On en était aux antiennes, et, semblable à la voix de Dieu, l'orgue préludait majestueusement. Un chant admirable, mais ironique, mais amer, mais terrible, répondit aux sons du sublime instrument : c'était le chant d'Antonia et tous les coeurs frissonnèrent. L'orgue reprit, calme, grave, imposant, et sembla vouloir écraser par sa magnificence céleste l'aigre clameur qui l'insultait d'en bas. Aussi, comme acceptant le défi, les accents d'Antonia s'élevèrent-ils à leur tour plus furieux, plus désolés, plus impies que jamais. Tous les esprits attendaient éperdus ce qui allait résulter de ce formidable dialogue, de cet échange de blasphèmes et de prières, de cette lutte étrange entre Dieu et Satan, et ce fut au milieu d'un silence plein de frémissement que la musique céleste éclata comme un tonnerre, cette fois, à la fin du verset blasphémateur, et versa sur toutes les têtes inclinées, hormis une seule, les torrents de son courroux. Ce fut quelque chose de pareil à la voix foudroyante qu'entendront les coupables au jour du jugement dernier. Antonia n'en essaya pas moins de lutter encore, mais son chant ne fut cette fois qu'un cri aigu, affreux, déchirant, semblable à un rire de damné, et elle tomba pâle et raide sur le pavé de la chapelle. Quand on la releva, elle était morte.
- Jésus Maria ! s'écria dame Ruperte.
- Pauvre Antonia ! dit naïvement Hermann.
- Farceuse ! murmura Jacques Aubry.
Quant aux autres, ils gardèrent le silence, tant même sur les incrédules avait eu de puissance le terrible récit de dame Perrine, seulement Scozzone essuya une larme, et Pagolo fit le signe de la croix.
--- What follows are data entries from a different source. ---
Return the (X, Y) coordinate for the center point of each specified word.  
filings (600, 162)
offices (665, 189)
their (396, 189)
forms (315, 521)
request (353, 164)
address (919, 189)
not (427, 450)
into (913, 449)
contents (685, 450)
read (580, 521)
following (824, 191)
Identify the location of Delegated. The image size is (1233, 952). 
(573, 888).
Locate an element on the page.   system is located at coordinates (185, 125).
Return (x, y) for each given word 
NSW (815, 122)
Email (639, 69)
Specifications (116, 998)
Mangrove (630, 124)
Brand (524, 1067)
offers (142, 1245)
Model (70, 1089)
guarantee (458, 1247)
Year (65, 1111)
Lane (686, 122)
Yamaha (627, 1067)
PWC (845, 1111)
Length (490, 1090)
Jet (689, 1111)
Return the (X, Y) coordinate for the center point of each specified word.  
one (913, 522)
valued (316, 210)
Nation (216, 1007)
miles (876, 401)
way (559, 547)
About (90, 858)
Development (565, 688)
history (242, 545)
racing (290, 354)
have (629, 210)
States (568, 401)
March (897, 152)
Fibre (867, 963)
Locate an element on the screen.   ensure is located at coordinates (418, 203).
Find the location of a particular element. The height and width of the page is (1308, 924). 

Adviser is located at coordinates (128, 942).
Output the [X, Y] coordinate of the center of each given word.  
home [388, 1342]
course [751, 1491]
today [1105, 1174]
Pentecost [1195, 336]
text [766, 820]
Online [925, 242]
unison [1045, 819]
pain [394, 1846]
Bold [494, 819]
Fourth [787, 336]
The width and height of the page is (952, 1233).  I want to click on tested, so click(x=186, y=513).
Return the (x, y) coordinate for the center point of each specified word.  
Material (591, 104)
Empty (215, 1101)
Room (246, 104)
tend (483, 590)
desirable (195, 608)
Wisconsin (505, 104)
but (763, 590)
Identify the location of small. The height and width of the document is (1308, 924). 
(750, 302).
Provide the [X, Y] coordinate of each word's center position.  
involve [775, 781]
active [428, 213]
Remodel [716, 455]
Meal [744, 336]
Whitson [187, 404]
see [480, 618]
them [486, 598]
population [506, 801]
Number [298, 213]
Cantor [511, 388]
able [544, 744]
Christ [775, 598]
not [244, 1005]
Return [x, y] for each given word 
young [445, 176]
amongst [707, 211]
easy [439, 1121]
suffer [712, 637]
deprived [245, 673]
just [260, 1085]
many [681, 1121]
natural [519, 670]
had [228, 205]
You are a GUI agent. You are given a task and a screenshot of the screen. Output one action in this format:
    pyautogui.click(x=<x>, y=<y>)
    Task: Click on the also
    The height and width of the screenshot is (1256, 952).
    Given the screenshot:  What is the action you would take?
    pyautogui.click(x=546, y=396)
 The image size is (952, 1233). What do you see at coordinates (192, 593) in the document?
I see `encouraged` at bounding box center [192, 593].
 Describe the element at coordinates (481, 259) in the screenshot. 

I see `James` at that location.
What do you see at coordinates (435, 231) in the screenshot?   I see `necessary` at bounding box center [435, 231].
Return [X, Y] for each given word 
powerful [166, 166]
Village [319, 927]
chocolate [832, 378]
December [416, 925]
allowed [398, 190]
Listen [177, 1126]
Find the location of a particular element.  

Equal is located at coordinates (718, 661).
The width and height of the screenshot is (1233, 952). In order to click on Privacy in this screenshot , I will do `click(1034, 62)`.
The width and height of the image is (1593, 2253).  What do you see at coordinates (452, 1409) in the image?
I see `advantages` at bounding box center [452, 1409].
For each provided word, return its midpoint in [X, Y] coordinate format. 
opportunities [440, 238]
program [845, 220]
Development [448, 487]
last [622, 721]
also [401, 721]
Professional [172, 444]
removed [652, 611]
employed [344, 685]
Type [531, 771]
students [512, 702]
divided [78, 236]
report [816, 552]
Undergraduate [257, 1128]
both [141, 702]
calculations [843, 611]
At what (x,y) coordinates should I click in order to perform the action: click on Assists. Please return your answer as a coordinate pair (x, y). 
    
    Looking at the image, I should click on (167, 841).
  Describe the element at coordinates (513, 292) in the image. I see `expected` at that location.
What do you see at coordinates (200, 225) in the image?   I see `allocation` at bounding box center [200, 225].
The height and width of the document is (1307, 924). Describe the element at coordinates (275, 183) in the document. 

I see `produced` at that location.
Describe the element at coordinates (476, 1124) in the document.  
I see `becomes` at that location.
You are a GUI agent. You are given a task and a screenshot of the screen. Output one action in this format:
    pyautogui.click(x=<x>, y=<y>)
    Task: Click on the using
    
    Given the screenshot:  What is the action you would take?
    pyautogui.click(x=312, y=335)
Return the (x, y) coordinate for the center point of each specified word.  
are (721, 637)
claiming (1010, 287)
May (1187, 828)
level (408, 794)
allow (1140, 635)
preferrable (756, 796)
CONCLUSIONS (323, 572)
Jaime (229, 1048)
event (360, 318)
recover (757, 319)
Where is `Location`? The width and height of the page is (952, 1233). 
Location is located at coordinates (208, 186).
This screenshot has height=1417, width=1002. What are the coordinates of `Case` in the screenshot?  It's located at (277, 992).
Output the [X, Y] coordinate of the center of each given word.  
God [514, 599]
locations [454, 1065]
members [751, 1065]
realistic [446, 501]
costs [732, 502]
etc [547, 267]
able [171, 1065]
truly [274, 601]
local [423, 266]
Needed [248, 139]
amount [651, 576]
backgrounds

- Quand le prieur, reprit dame Perrine, vit l'envoyé du diable ainsi pulvérisé par la colère de Dieu, il se crut, le pauvre cher homme, délivré à jamais des pièges du tentateur ; mais il comptait sans son hôte, comme c'est plus que jamais le cas de le dire, puisqu'il avait eu l'imprudence de donner l'hospitalité à une possédée du démon. Aussi la nuit suivante, comme il venait à peine de s'endormir, il fut réveillé par un bruit de chaînes : il ouvrit les yeux, les tourna instinctivement vers la porte, vit la porte tourner toute seule sur ses gonds, et en même temps un fantôme, vêtu de la robe blanche des novices, s'approcha de son lit, le prit par le bras et lui cria : Je suis Antonia ! Antonia qui t'aime ! et Dieu m'a donné tout pouvoir sur toi, parce que tu as péché, sinon par action, du moins par pensée. Et chaque nuit, à minuit, comme de raison, la terrible apparition revint implacable et fidèle, tant qu'à la fin don Enguerrand prit le parti de faire un pèlerinage en Terre sainte et mourut par grâce spéciale de Dieu au moment où il venait de s'agenouiller devant le Saint-Sépulcre.
Mais Antonia n'était point satisfaite. Elle se rejeta alors sur tous les moines en général, et comme il y en avait bien peu qui n'eussent point péché comme le pauvre prieur, elle vint à leur tour les visiter pendant la nuit, les réveillant brutalement et leur criant d'une voix formidable : Je suis Antonia ! je suis Antonia qui t'aime !
De là le nom du moine bourru.
Quand vous marcherez le soir dans la rue et qu'un capuchon gris ou blanc s'attachera à vos pas, hâtez-vous de rentrer chez vous : c'est le moine bourru qui cherche une proie.
Le couvent détruit pour faire place au château, on crut être débarrassé du moine bourru, mais il parait qu'il affectionne la place. A différentes époques il a reparu. Et voilà, que le Seigneur nous pardonne ! que le malheureux damné reparaît encore.
- Que Dieu nous préserve de sa méchanceté !
- Amen ! dit dame Ruperte en se signant.
- Amen ! dit Hermann en frissonnant.
- Amen ! dit Jacques Aubry en riant.
Et chacun des assistants répéta Amen ! sur un ton correspondant à l'impression qu'il avait éprouvée.